| Assigned task |
Rewrite the part of the article on the Shankar v. State of Rajasthan case starting with "A dying woman’s" and going on through "she was dead.", with "thumb" replaced by "finger".

**** Supplied passage

When The Fire Never Goes Out: Shankar V. State Of Rajasthan And The Conscience Of A Nation 

Posted On - 6 April, 2026 • By - IndiaLaw LLP

A dying woman’s five answers. Fourteen years of litigation. One devastating question the Supreme Court left for us to answer. 

She was twenty years old. She had been married for barely a month. When the police officer arrived at the burn ward of MBSH Hospital, Kota, on October 15, 2012, Sugna Bai lay in Bed No. 3 with blisters across her face, hands, and entire body, the skin, she said, had torn away. She answered five questions. Then she pressed her thumb to the page. Four days later, she was dead. 

On April 2, 2026, the Supreme Court of India dismissed the appeal of her husband Shankar, confirming his conviction for murder under Section 302 of the Indian Penal Code and his sentence of life imprisonment. The judgment is in its legal reasoning a careful and correct application of settled law. But it is in its postscript, a remarkable, rare judicial cry of anguish, that the case becomes something far larger than itself. 

I. The Five Questions That Convicted a Man 

India’s law of dying declarations rests on a venerable, and philosophically serious, premise: that a person standing at the threshold of death has no reason left to lie. The Supreme Court has long held that a dying declaration, if found consistent, believable, and untainted by coaching, can alone be sufficient to sustain a conviction. In Shankar v. State of Rajasthan, it was precisely this principle that sealed the appellant’s fate. 

The dying declaration, Exhibit P.20, was recorded by Additional Civil Judge Ajay Kumar Sharma in a question-and-answer format, after the duty doctor certified Sugna Bai’s competence to speak. Its entirety reads as follows: 

Dying Declaration, Exhibit P.20, recorded 15.10.2012, MBS Hospital, Kota 

Question 1: Who did this to you? — My husband poured kerosene on me and set me on fire.

********
**** Records shown

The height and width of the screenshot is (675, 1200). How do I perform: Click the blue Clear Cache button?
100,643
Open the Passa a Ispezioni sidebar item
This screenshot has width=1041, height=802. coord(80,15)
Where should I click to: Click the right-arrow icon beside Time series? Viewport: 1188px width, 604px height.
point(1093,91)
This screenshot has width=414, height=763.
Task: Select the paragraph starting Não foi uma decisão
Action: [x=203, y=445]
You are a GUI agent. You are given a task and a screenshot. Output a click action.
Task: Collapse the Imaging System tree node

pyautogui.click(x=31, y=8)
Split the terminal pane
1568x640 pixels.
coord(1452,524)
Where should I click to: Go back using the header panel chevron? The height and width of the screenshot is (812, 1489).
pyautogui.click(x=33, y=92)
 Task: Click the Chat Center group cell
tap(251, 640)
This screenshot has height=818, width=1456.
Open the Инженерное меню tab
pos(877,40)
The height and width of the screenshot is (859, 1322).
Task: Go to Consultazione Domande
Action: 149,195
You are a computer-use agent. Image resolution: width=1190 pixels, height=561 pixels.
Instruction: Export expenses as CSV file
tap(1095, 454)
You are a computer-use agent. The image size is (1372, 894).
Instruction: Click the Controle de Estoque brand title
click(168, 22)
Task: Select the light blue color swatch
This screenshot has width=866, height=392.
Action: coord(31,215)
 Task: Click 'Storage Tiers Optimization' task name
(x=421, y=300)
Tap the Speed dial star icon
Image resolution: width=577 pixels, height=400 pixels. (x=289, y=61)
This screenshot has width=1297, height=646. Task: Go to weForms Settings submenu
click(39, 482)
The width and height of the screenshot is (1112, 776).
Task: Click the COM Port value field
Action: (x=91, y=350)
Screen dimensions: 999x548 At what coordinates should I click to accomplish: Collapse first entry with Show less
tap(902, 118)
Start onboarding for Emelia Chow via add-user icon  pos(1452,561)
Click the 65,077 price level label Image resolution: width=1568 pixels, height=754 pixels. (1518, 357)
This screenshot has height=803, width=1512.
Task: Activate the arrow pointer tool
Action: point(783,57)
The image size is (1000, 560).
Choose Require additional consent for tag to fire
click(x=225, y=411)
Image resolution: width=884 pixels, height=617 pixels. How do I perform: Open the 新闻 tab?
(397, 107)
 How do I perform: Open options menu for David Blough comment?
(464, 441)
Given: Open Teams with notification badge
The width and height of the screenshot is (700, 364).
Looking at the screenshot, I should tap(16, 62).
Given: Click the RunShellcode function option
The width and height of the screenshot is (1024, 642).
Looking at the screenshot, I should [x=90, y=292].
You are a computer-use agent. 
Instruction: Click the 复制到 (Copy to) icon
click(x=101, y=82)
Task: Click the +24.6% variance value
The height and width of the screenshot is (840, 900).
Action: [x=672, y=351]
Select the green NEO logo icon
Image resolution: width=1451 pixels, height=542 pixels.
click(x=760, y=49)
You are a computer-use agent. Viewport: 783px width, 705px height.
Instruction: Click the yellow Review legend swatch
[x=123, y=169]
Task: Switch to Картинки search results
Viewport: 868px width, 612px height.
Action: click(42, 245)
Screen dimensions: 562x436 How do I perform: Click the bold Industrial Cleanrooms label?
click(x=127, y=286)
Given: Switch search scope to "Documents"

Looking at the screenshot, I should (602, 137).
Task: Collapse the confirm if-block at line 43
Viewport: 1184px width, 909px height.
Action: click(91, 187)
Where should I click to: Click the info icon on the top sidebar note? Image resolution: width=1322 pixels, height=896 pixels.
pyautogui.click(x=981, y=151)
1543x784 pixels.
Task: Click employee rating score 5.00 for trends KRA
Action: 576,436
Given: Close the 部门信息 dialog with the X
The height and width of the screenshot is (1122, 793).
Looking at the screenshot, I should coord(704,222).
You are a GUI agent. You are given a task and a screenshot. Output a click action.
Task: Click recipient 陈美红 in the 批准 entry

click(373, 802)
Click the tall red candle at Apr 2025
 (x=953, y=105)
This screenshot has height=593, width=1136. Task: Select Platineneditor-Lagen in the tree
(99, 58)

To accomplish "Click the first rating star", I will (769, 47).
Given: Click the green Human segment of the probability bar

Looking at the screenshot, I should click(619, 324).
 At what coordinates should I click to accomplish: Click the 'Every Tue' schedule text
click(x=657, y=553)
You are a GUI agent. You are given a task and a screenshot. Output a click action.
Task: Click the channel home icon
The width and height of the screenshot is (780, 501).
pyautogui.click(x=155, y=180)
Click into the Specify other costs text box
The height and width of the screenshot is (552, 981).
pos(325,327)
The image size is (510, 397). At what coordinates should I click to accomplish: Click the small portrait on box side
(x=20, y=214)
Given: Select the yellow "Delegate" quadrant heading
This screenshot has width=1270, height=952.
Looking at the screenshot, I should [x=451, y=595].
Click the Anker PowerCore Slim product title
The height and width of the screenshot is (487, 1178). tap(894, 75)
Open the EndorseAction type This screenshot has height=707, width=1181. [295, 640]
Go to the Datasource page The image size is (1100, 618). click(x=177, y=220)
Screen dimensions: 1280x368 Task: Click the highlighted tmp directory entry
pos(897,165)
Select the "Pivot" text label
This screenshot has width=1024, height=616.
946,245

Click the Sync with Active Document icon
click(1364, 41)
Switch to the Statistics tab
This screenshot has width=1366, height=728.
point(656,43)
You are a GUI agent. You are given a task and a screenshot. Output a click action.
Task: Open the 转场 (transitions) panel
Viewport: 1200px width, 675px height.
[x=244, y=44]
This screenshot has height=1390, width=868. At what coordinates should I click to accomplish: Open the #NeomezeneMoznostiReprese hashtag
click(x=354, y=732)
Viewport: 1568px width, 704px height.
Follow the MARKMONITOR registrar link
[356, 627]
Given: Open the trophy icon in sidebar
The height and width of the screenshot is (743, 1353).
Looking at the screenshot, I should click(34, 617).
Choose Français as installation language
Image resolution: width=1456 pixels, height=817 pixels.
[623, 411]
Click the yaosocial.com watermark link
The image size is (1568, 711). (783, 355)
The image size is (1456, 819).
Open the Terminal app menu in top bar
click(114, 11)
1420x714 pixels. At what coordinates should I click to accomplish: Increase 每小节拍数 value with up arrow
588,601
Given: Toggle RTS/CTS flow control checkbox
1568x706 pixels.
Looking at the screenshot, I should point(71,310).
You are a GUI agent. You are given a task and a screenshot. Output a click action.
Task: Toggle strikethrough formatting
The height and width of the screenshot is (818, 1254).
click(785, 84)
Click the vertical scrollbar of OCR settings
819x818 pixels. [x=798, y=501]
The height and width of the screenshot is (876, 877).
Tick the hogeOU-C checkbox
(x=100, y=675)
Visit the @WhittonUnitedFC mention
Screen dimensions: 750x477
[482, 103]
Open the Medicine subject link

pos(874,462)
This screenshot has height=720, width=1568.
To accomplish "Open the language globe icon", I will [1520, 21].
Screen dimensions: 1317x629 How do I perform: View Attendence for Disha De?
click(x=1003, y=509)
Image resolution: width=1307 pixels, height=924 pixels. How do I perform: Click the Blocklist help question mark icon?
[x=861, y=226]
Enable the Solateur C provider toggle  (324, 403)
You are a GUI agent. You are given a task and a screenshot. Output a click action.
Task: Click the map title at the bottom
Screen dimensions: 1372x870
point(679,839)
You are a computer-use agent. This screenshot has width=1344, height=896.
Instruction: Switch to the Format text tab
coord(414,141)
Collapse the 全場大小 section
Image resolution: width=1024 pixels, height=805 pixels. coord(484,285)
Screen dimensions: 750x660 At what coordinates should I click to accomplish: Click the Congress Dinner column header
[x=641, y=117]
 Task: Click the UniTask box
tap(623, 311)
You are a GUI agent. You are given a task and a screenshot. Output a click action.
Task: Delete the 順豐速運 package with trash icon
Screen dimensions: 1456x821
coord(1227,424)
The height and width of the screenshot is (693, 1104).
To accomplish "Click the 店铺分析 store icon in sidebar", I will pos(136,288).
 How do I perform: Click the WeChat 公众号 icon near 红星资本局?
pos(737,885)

********

| Written response |
A dying woman’s five answers. Fourteen years of litigation. One devastating question the Supreme Court left for us to answer. 

She was twenty years old. She had been married for barely a month. When the police officer arrived at the burn ward of MBSH Hospital, Kota, on October 15, 2012, Sugna Bai lay in Bed No. 3 with blisters across her face, hands, and entire body, the skin, she said, had torn away. She answered five questions. Then she pressed her finger to the page. Four days later, she was dead.